§ Set tasks
(1) In the passage on reviewing a magistrate judge's report and recommendation, what standard does a district court apply when no party objects?
(2) Continue the passage on reviewing a magistrate judge's report and recommendation, starting after its last sentence.

§ Text excerpt
************
In reviewing a magistrate judge's report and recommendation, a district court "may accept, reject, or modify, in whole or in part, the findings or recommendations made by the magistrate judge." 28 U.S.C. § 636(b)(1). Parties may raise specific, written objections to the report and recommendation within 14 days of being served with a copy of the report. Id.; see also Fed. R. Civ. P. 72(b)(2). When a party submits a timely objection, a district court reviews de novo the parts of the report and recommendation to which the party objected. 28 U.S.C. § 636(b)(1); see also Fed. R. Civ. P. 72(b)(3). When neither party submits an objection to a report and recommendation, or any portion thereof, a district court reviews the report and recommendation for clear error. Santana v. Comm'r of Soc. Sec., No. 17-CV-2648 (VSB) (BCM), 2019 WL 2326214, at *1 (S.D.N.Y. May 30, 2019); Marte v. Berryhill, No. 17-CV-3567 (VSB) (JLC), 2018 WL 5255170, at *1 (S.D.N.Y. Oct. 22, 2018); Lewis v. Zon, 573 F. Supp. 2d 804, 811 (S.D.N.Y. 2008); Wilds v. United Parcel Serv., Inc., 262 F. Supp. 2d 163, 169 (S.D.N.Y. 2003).
************
§ Given information
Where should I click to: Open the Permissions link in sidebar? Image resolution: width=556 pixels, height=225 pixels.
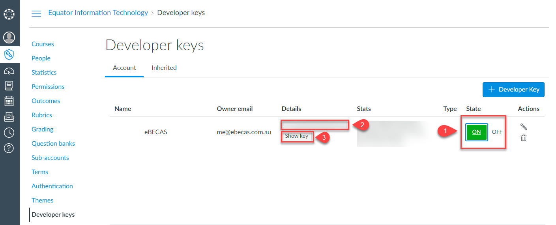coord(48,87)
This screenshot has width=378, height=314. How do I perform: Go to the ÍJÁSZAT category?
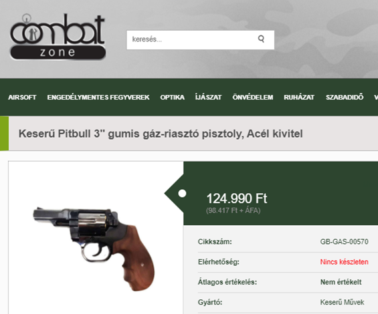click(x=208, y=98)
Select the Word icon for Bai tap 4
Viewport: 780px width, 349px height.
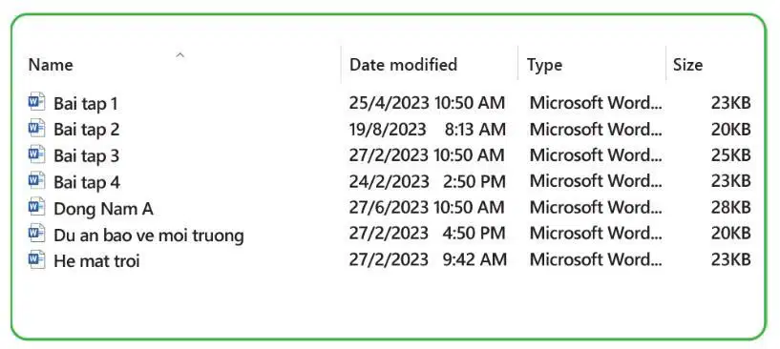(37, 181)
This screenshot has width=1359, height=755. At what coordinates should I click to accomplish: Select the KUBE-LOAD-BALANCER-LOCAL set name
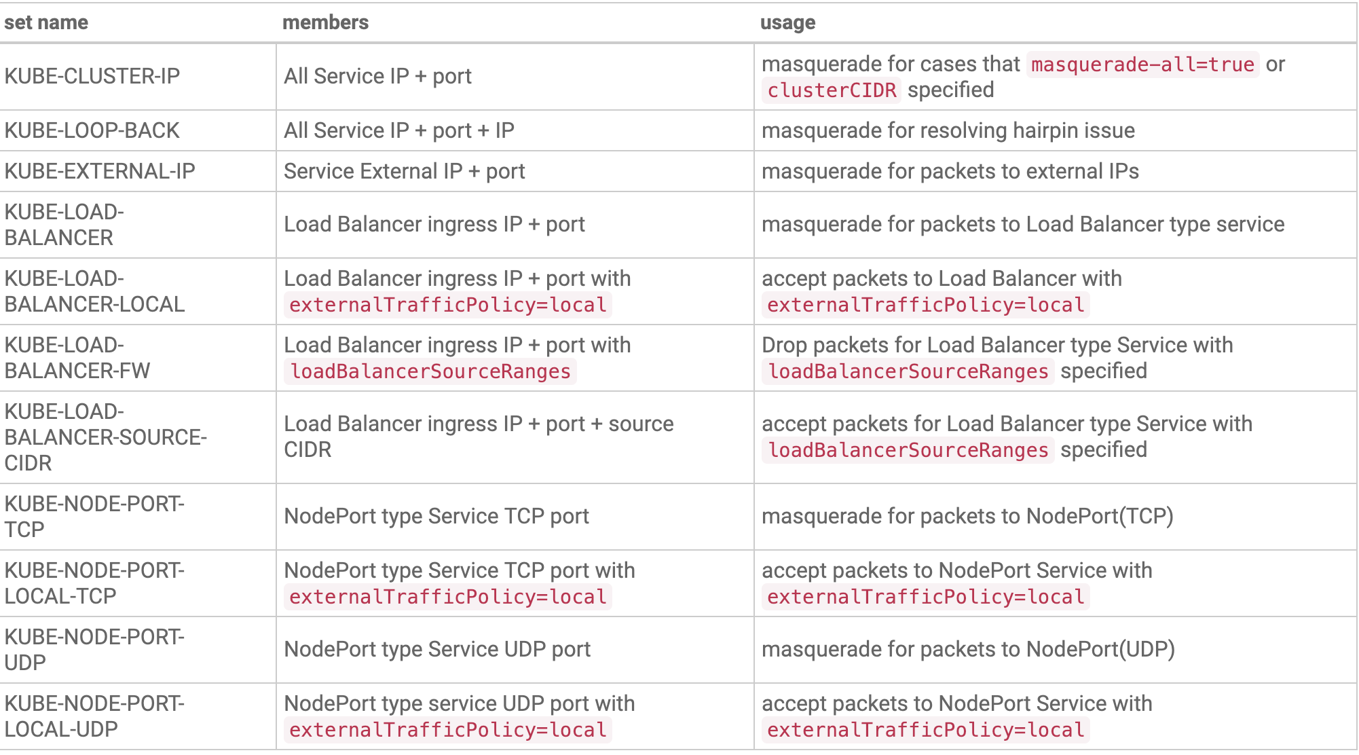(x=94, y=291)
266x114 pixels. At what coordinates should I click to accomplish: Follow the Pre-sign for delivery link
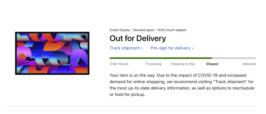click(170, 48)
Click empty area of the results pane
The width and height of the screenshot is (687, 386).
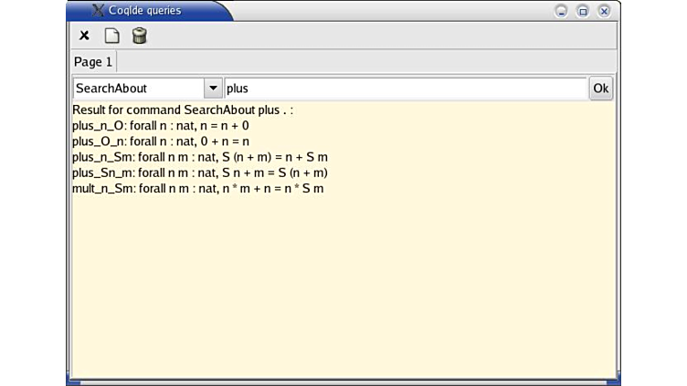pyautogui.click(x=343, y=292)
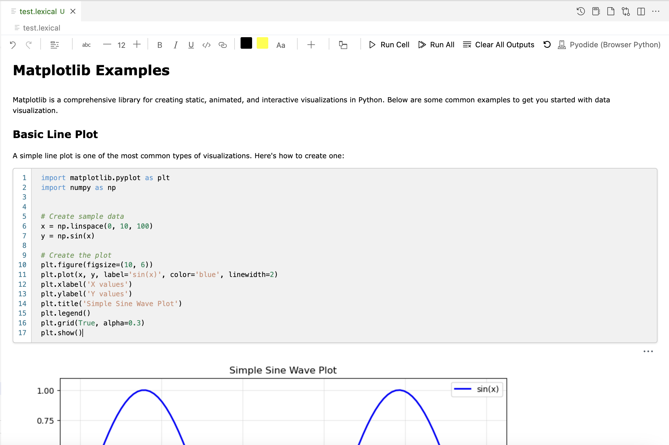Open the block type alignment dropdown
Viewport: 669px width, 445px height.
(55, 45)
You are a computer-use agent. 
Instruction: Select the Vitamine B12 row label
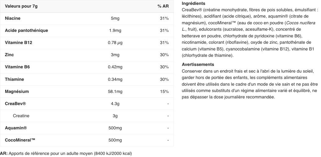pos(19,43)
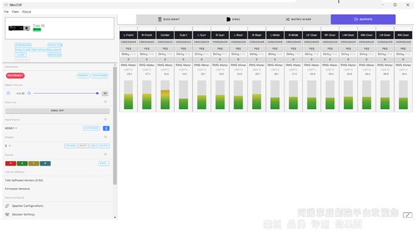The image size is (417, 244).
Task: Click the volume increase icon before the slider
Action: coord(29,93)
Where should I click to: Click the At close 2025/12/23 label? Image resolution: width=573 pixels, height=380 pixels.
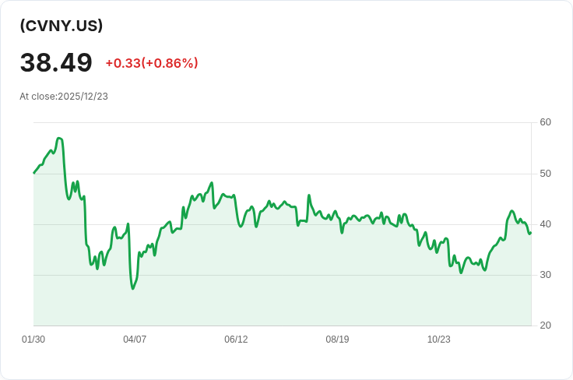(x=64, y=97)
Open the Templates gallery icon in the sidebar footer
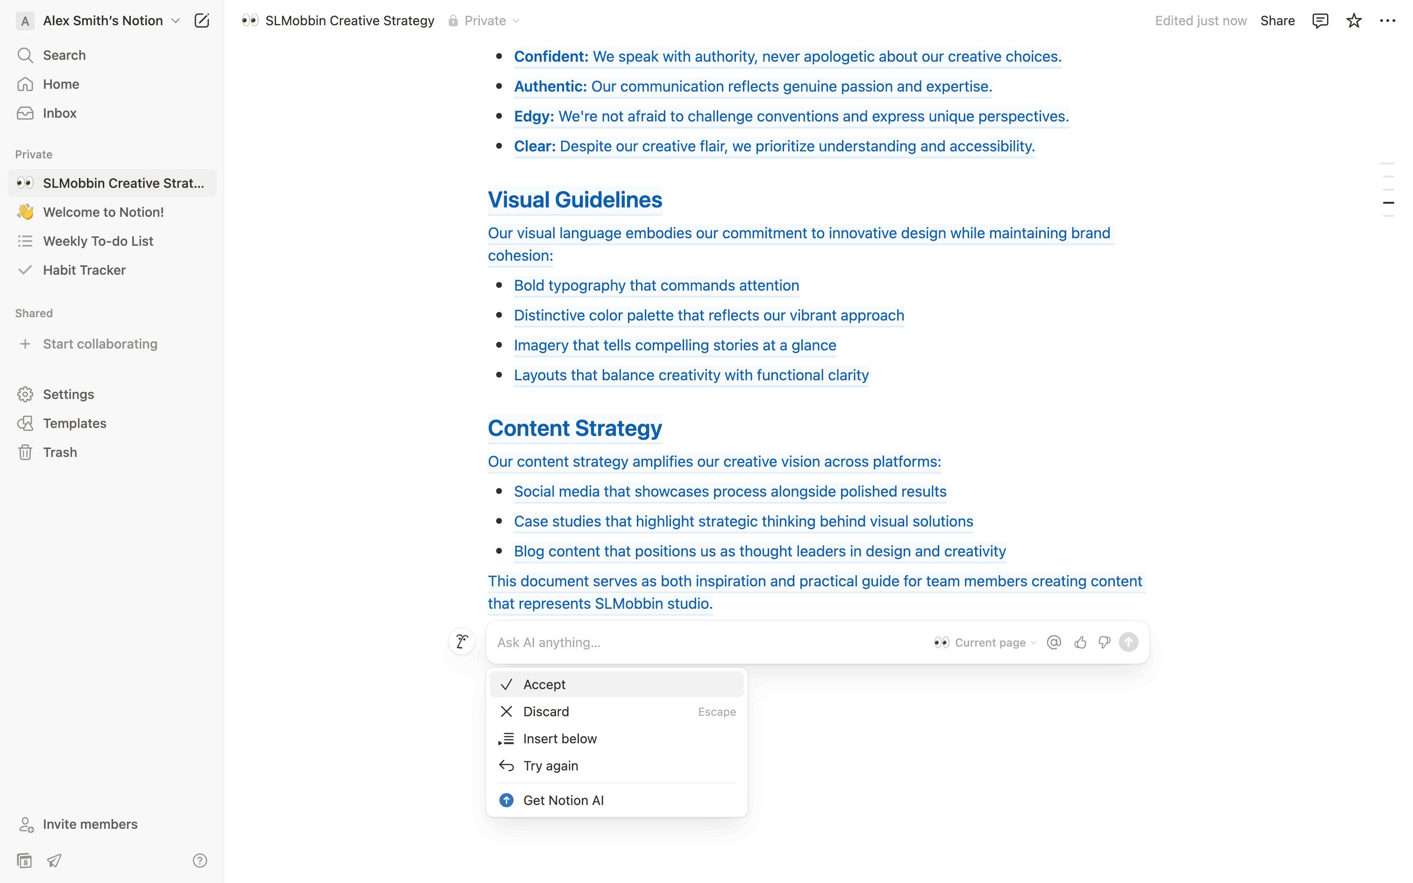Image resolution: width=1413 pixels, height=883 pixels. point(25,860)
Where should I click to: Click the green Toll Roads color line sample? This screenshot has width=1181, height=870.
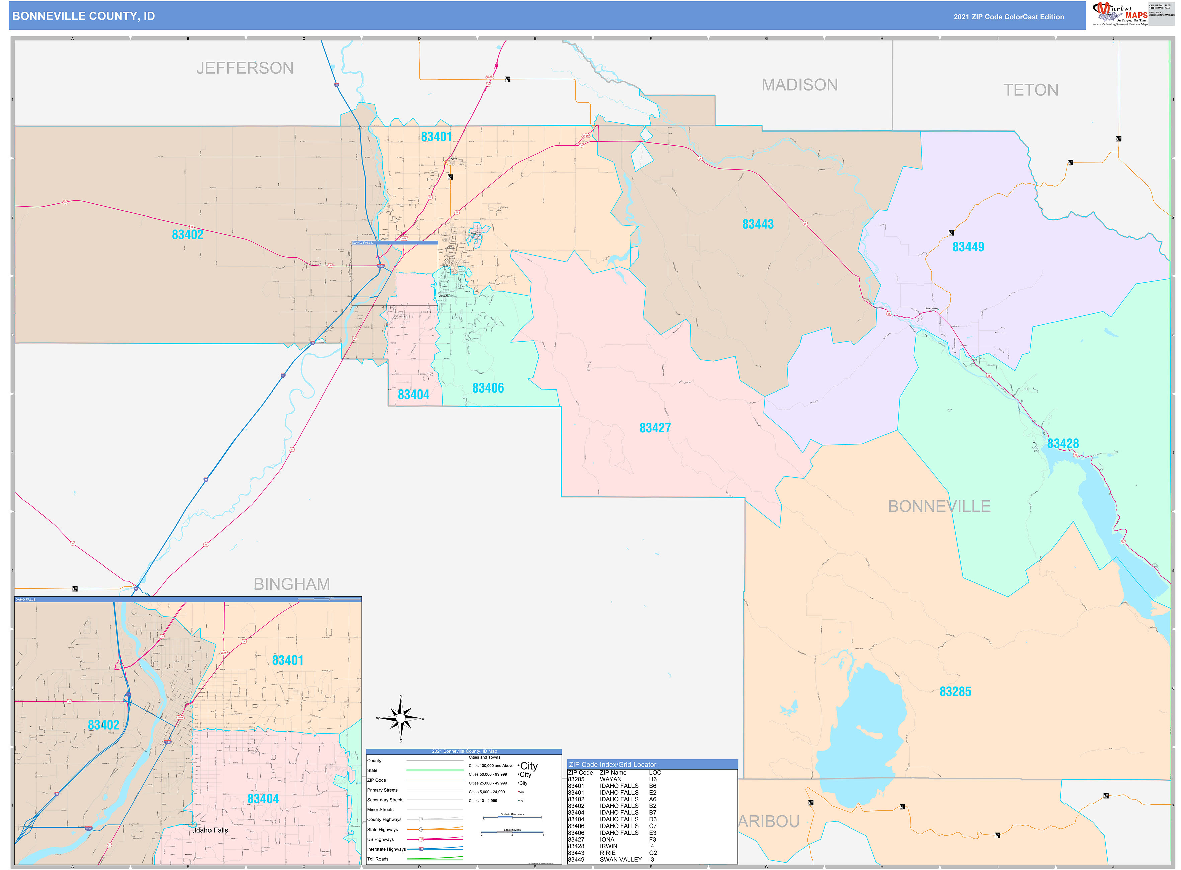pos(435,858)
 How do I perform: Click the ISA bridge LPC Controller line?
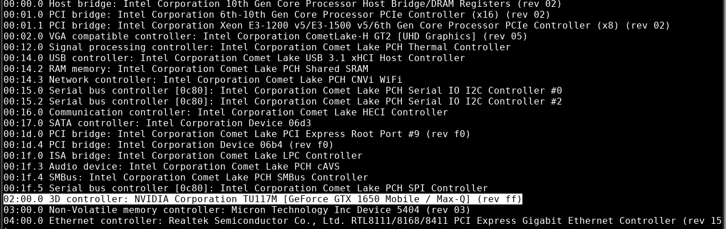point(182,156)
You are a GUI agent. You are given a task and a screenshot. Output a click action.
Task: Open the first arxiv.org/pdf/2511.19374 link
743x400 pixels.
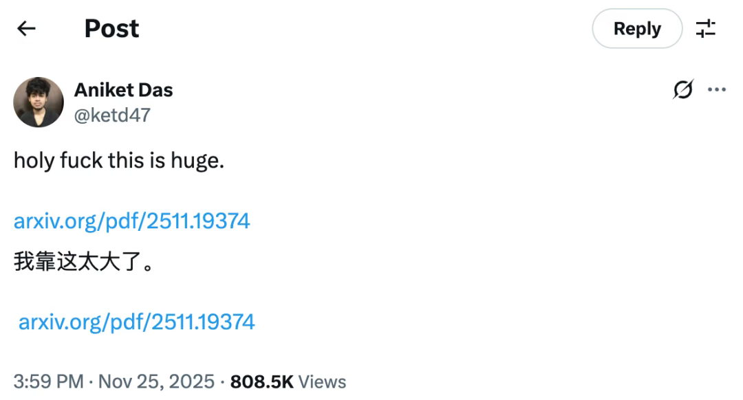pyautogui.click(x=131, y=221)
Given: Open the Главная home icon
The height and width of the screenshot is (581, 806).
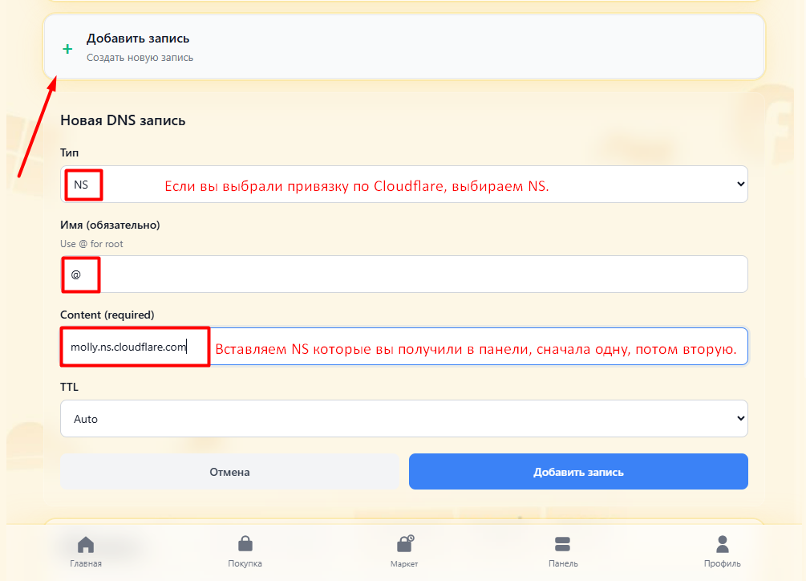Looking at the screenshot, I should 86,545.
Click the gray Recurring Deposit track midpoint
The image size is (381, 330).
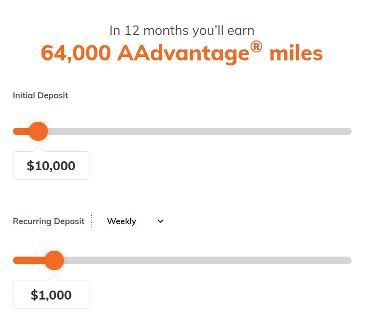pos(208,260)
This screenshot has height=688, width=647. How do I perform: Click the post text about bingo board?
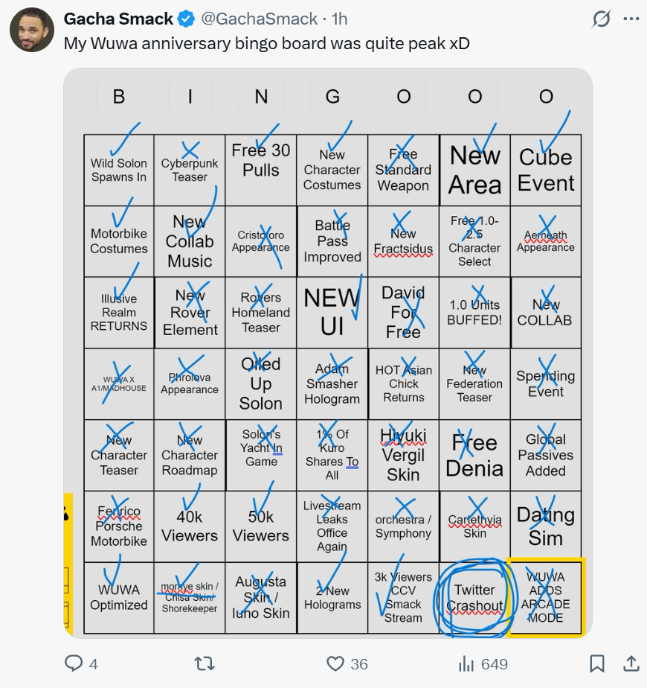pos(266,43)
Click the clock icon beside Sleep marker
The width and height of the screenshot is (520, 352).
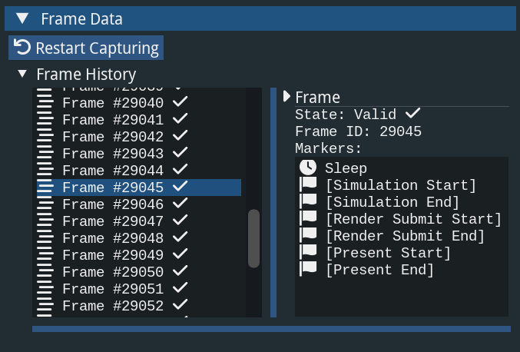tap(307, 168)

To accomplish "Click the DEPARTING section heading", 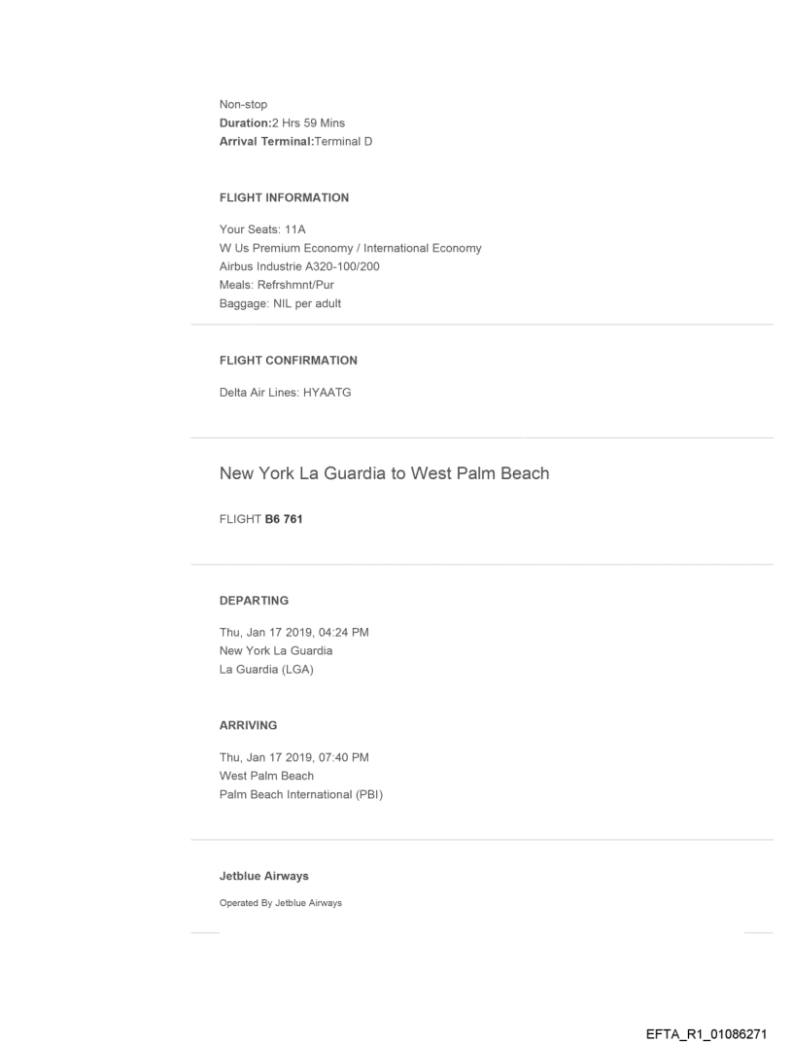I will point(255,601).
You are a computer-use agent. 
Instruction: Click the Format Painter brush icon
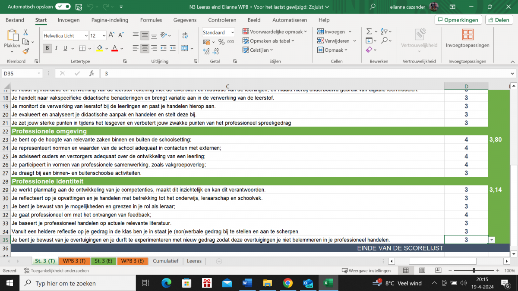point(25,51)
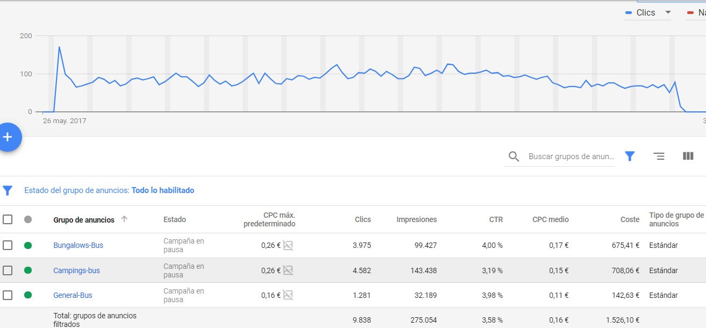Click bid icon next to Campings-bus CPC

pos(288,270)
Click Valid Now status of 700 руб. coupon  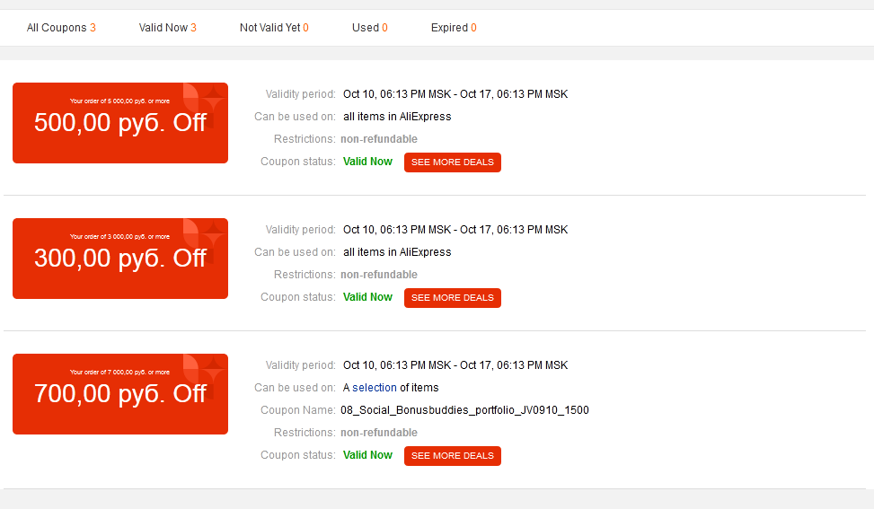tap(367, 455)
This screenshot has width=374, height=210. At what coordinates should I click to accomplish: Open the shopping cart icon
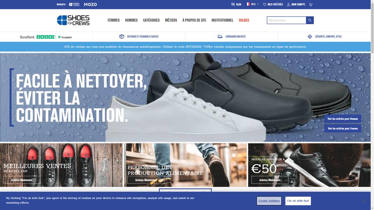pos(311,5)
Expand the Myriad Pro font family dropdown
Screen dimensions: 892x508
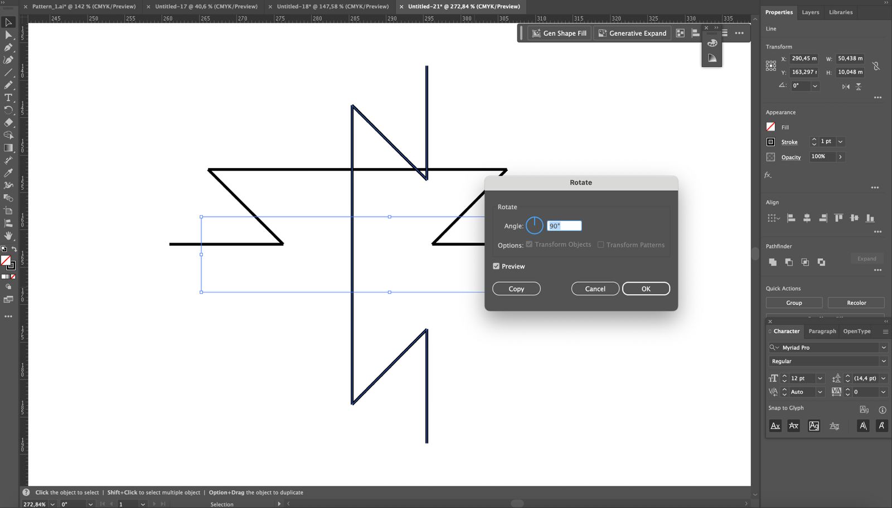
************
§ Per-task answers
(1) Clear error.

(2)
III. Discussion

A. Vacating the November 15 , 2018 Order and Withdrawing the April 7 , 2017 Amended Order of Reference

I first address my prior orders in this case. In my November 15, 2018 Order adopting the Report & Recommendation, I stated in a footnote that Plaintiffs had "object[ed] to Magistrate Judge Fox's determination that Plaintiffs are not entitled to prejudgment interest on the outstanding principal sums," but declined to "consider that issue" given that I was adopting Magistrate Judge Fox's determination that no damages be awarded. (Doc. 68, at 4 n.1.) Although I meant to convey that in light of Judge Fox's determination the issue was moot, this statement could be read as leaving that purported objection to the Report & Recommendation unresolved.

"[A] district court also possesses the inherent authority to sua sponte reconsider its own interlocutory orders before they become final," Chartis Seguros Mex., S.A. de C.V. v. HLI Rail Rigging, LLC, No. 11-cv-3238 (ALC)(GWG), 2015 WL 545565, at *2 (S.D.N.Y. Feb. 9, 2015); see also United States v. LoRusso, 695 F.2d 45, 53 (2d Cir. 1982). A court may undertake such reconsideration "for any reason it deems sufficient, even in the absence of new evidence or an intervening change in or clarification of the substantive law." Grimaldi v. Promuto, No. 13-cv-1692 (AJN), 2014 WL 12657039, at *1 (S.D.N.Y. Oct. 17, 2014). Likewise, a district court has authority to sua sponte withdraw a referral to a magistrate judge of any matter that requires a report and recommendation under 28 U.S.C. § 636(b)(1). Rhodes v. Davis, 628 F. App'x 787, 792 (2d Cir. 2015) (summary order).

Because my November 15, 2018 Order could be read as leaving an objection unresolved, in the interests of clarity I find it appropriate to reconsider and vacate that Order and issue this Order in its place. Furthermore, because of the length of time this case has been pending, I also find it appropriate to deal with Plaintiffs' request to supplement the record in the first instance, and exercise my authority to sua sponte withdraw the April 7, 2017 Amended Order of Reference.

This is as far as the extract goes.